By using the ACE, we currently estimate dinosaur diversity, including genera that remain to be discovered, at 1,844 genera. Accordingly, 29% of all discoverable genera are currently known, whereas 71% remain unknown (Table 1). We also estimated the total number of genera and percentage of known genera for each subperiod (“epoch” sensu ref. 11) in which dinosaurs were extant (Table 1). Because of reduced sample sizes, estimates for the Late Triassic and Early Jurassic are less reliable than that for the entire Mesozoic. There is a generally increasing trend in diversity through the Mesozoic, peaking in the Late Cretaceous. The Middle Jurassic, which is known to be particularly poorly sampled (see ref. 12, pp. 383–384), has the lowest estimated percentage of known genera.
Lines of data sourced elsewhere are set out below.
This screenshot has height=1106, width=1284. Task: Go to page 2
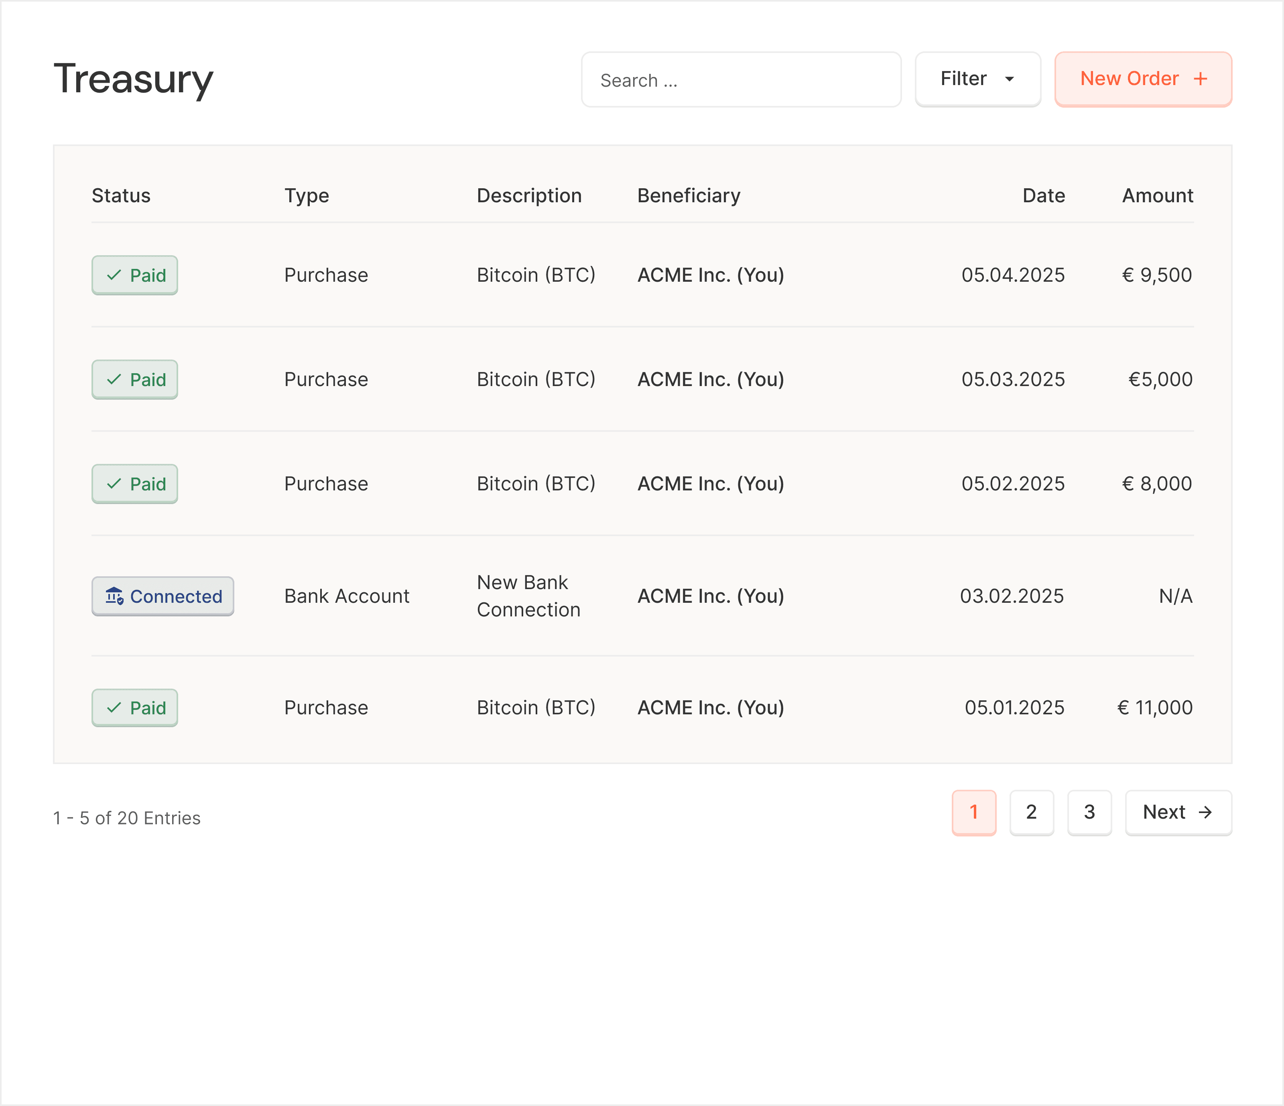[x=1032, y=812]
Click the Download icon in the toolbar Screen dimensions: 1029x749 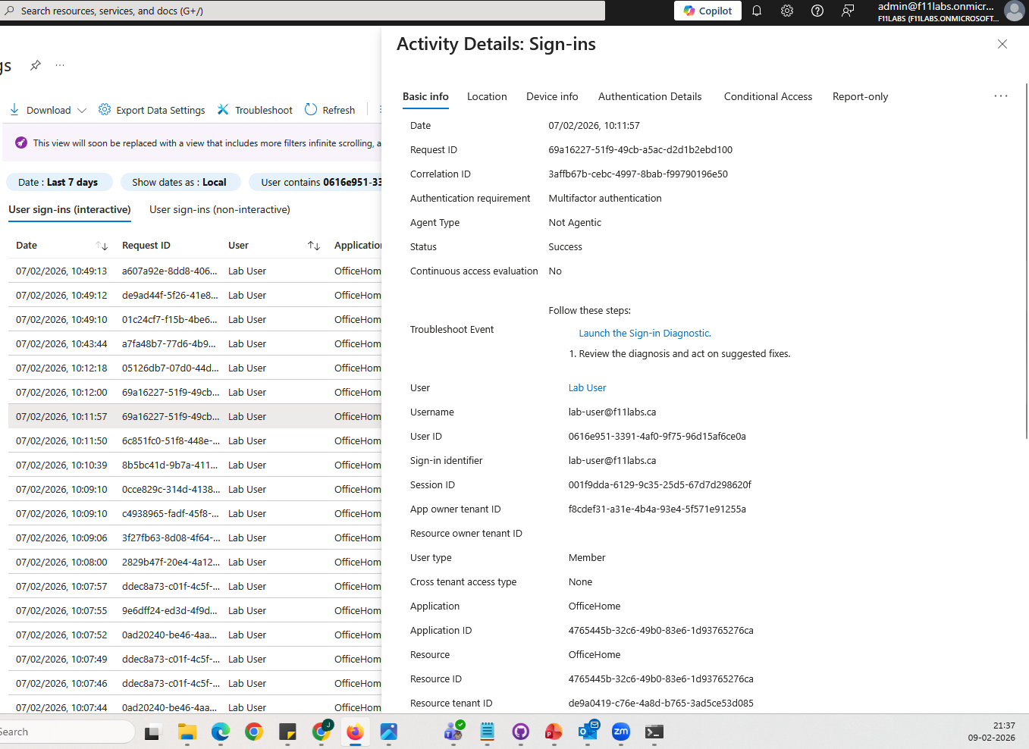(14, 109)

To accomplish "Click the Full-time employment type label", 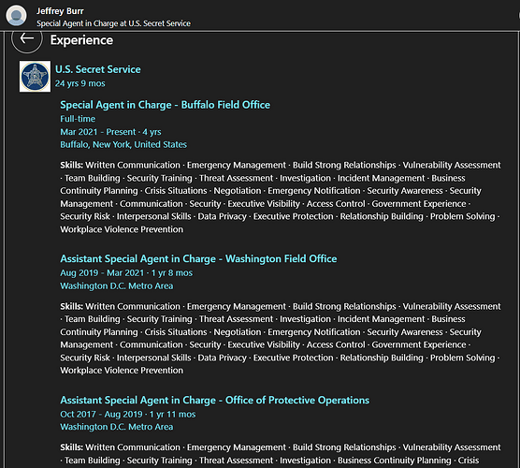I will (x=78, y=119).
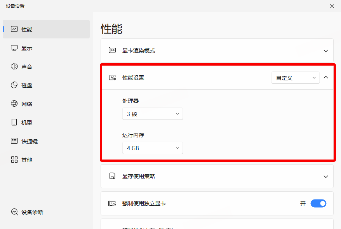This screenshot has width=341, height=229.
Task: Click the 声音 speaker icon
Action: click(15, 66)
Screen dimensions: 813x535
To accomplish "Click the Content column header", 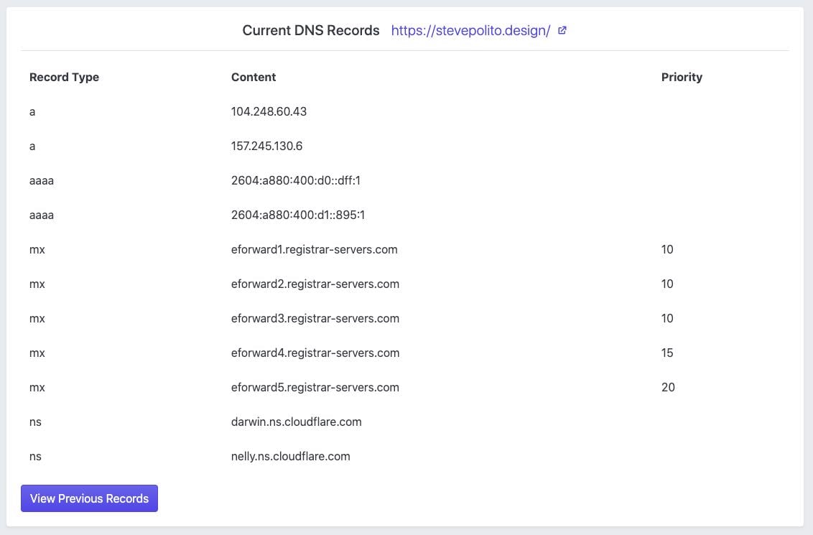I will (254, 77).
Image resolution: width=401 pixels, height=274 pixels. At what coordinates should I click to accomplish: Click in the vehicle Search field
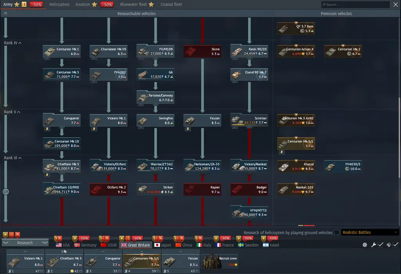[x=357, y=5]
These results are generally consistent with those of Fara and Benton (13), who estimated the completeness of the tetrapod fossil record based on proportions of Lazarus taxa.

Table 1.

Estimated diversity for the entire Mesozoic and by subperiod

Interval Known diversity (genera) Estimated diversity (genera) Percentage known
Entire Mesozoic 527 1,844 29
Late Cretaceous 237 784 30
Early Cretaceous 139 575 24
Late Jurassic 64 224 29
Middle Jurassic 49 246 20
Early Jurassic 33 79 42
Late Triassic 34 62 55

Known generic diversity, estimated diversity using the ACE, and percent completeness at the genus level. Note that the column totals do not add to the overall totals for the entire Mesozoic. This occurs because (i) some genera, particularly those occurring in stages near subperiod boundaries, cannot be resolved to a single subperiod and are thus included in more than one subperiod; and (ii) the ACE is a nonlinear method, so its output is not additive.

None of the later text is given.